Créée en 2011 comme un contre-pouvoir aux lobbies financiers de Bruxelles, l’association Finance Watch veut aujourd’hui embarquer la société civile et l’opinion dans son combat. Rencontre avec son secrétaire général, Benoît Lallemand.
Dirigeant : Quelle est la vocation de Finance Watch ?
Benoit Lallemand : En décembre 2010, un groupe de députés européens décidés à ne pas laisser le lobby financier détricoter l’agenda de réforme financière du G20, a initié une mission de recherche pour déterminer si une entité indépendante pouvait être en mesure de représenter efficacement les voix de la société dans le débat sur la réforme du secteur financier. Finance Watch, association internationale de droit belge, est née en avril 2011 des travaux de cette mission pour encouragerl’instauration d’un système financier durable, au service des principes démocratiques et de la société, qui favorise l’investissement plutôt que la spéculation.
D. : Quel bilan tirez-vous de votre action ?
B.L. : Nous avons incontestablement ouvert des brèches et participé d’une sensibilisation des consciences. La crédibilité et la force de FinanceWatch doivent notamment au fait que l’association est constituée de professionnels de la finance (six au lancement, quatorze aujourd’hui). A force de réflexion, d’échanges et de rencontres, nous avons amorcé un vrai dialogue dans la société civile.Reste que notre marge de manœuvre est retreinte. Elle passe essentiellement par des amendements. Et face à l’omnipotence des lobbies financiers, il est difficile de peser réellement. C’est pourquoi nous voulons aujourd’hui, au-delà de notre action d’expertise et de plaidoyer à Bruxelles, faire de l’activisme, à l’échelle de l’Europe et même globale.

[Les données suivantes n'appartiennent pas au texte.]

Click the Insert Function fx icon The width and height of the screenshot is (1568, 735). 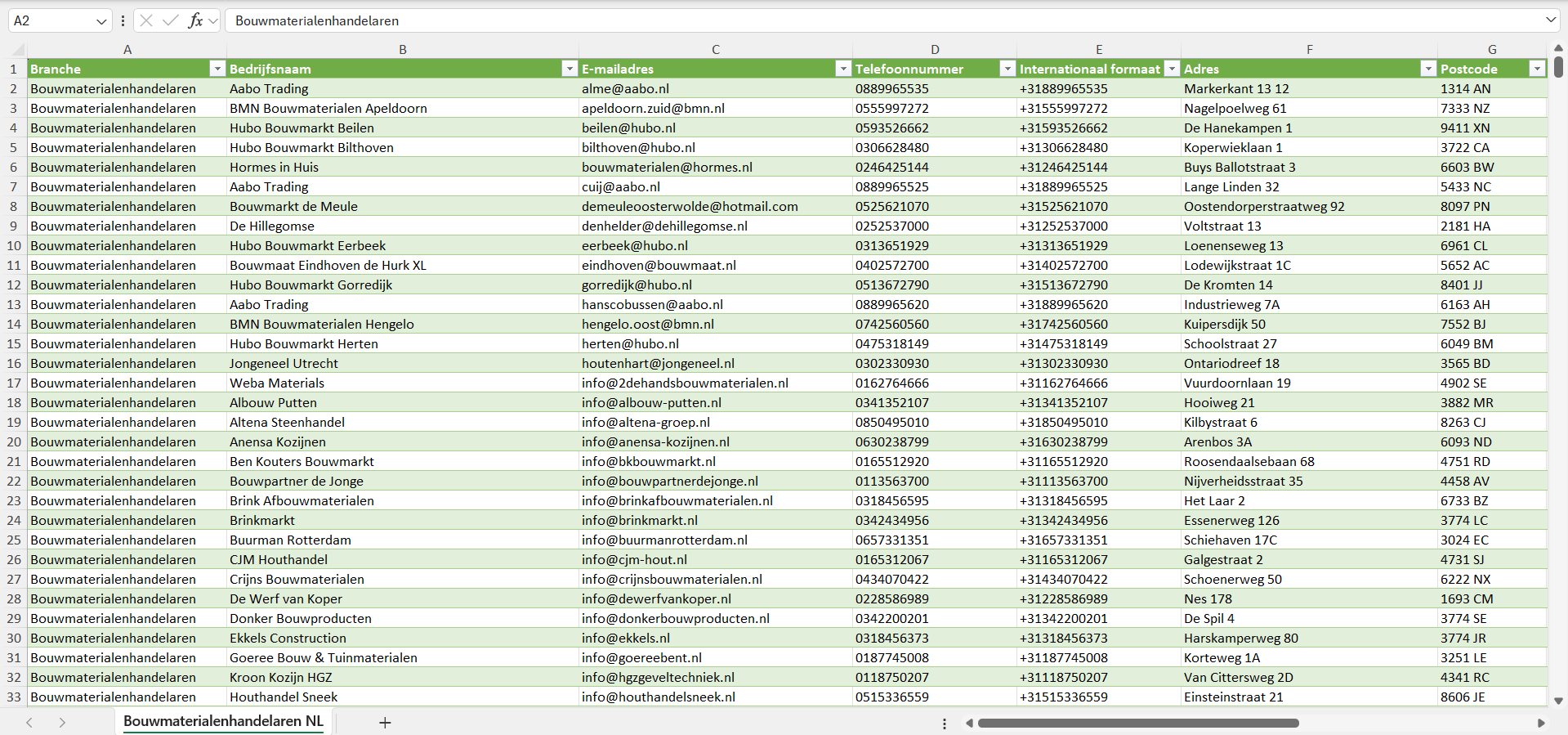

D. : De quelle manière comptez-vous agir ?
B.L. : Enrayer l’emprise et la préemption intellectuelle qu’exerce le lobby de l’industrie financière nécessite une mobilisation des citoyens. Dix ans après la crise financière, nous sommes en train de créer une coalition, regroupant des entreprises, des membres de la société civile, des experts et des universitaires, des praticiens de l’économie sociale et solidaire, des pionniers de la finance durable, des fondations et des ONG. Nous sommes fédérons les 160 partenaires présents à notre premier forum “Changer de finance” en décembre 2017 ainsi que d’autres acteurs aux États-Unis et au-delà. De cette base naîtra très prochainement une plateforme commune, accessible via un site Web. Elle sera un lieu d’échange et de partage de nouvelles idées, de promotion de solutions concrètes susceptibles de peser à l’échelle mondiale pour accélérer des réformes en vue d’une régulation structurelle de la finance.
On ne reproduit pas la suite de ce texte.